§ INSTRUCTIONS TO FOLLOW: Copy out exactly the stretch below, from the line with "Task: Sort packets by Source column header" through the line with "Instruction: Click the", both included; the pictures stay out.

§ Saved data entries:
%%

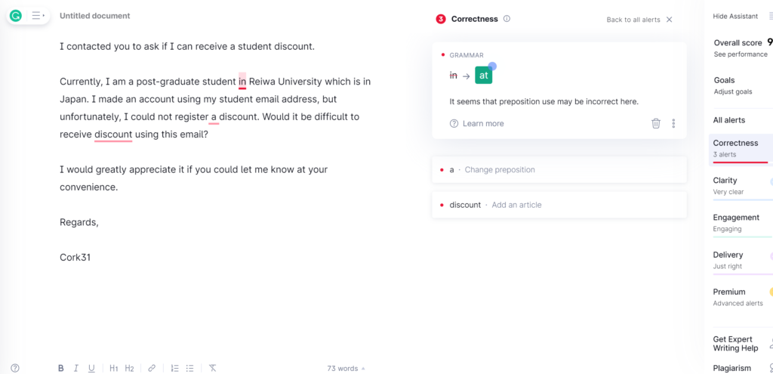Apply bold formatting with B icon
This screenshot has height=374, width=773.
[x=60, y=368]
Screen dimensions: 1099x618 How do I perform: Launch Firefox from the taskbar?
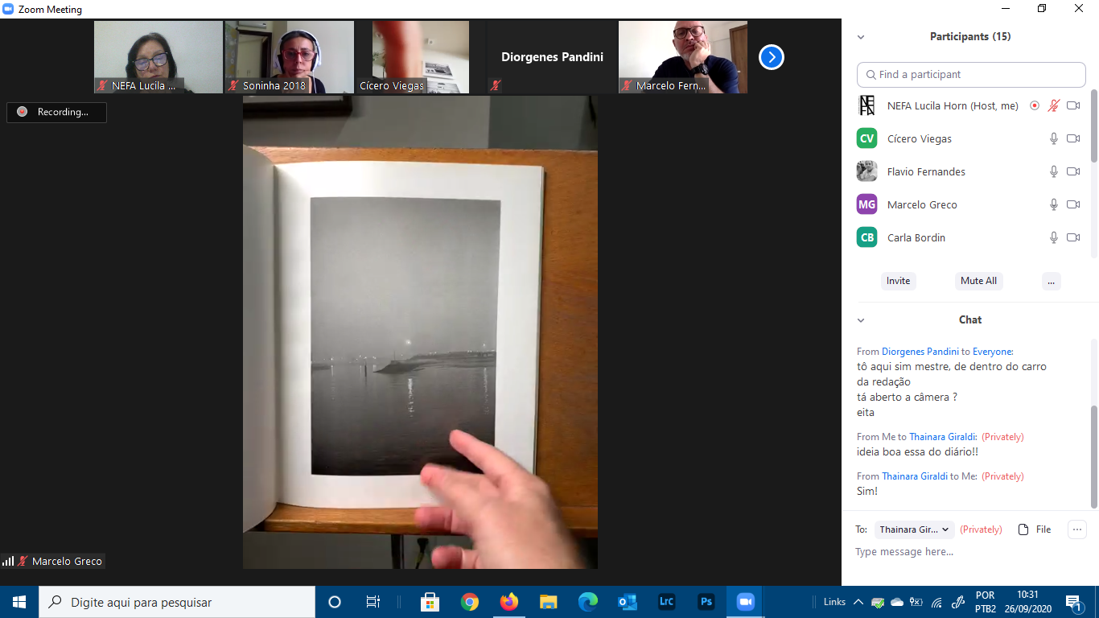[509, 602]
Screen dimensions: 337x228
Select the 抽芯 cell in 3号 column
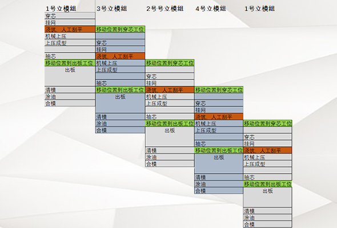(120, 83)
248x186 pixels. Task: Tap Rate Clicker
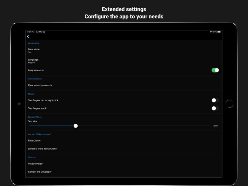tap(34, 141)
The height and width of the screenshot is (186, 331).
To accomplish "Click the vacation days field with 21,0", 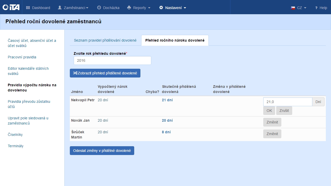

%%
%%

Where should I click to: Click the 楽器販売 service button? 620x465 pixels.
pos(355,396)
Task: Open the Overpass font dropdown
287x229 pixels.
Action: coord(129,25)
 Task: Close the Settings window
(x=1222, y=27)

%%
%%

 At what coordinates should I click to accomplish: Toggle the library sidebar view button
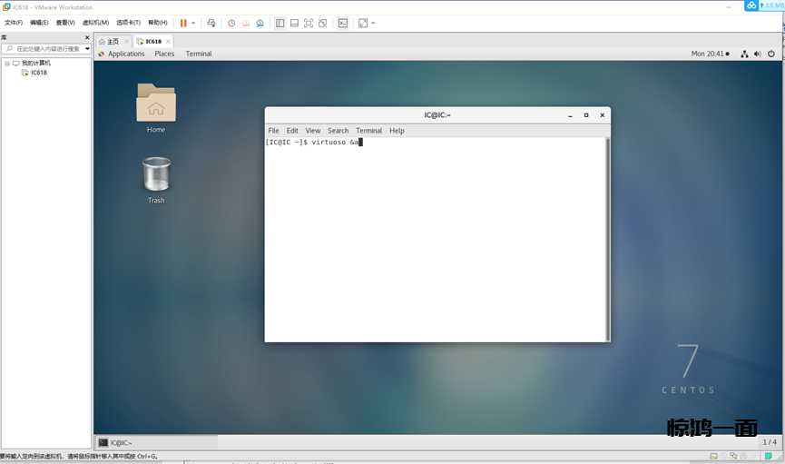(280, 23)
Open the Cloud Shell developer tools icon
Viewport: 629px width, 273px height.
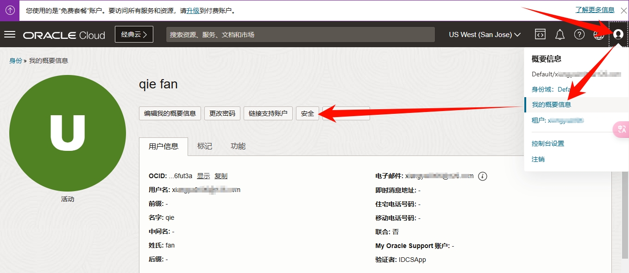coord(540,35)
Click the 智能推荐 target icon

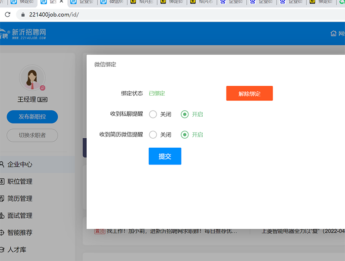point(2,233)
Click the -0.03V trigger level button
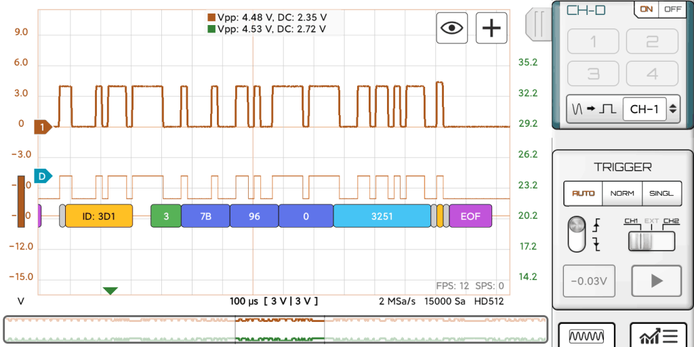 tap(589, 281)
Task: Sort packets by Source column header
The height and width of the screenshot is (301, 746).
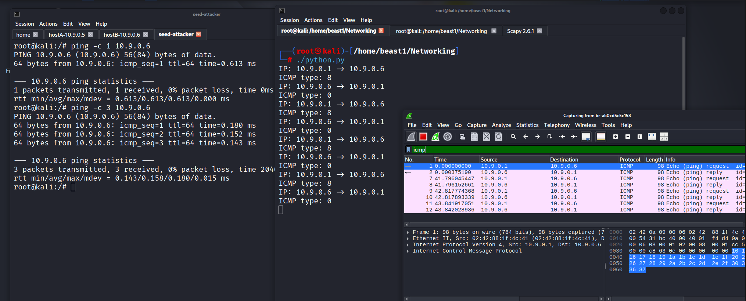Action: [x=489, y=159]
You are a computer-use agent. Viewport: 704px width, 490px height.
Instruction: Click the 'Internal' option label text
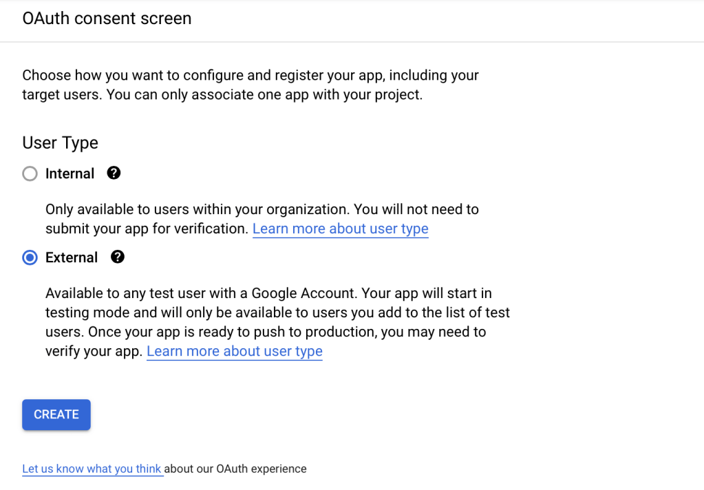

%%

§ TASK RESPONSE:
Task: Sort packets by Source column header
The height and width of the screenshot is (301, 746).
Action: [x=489, y=159]
You are a computer-use agent. Viewport: 704px width, 490px height.
Instruction: Click the 'Internal' option label text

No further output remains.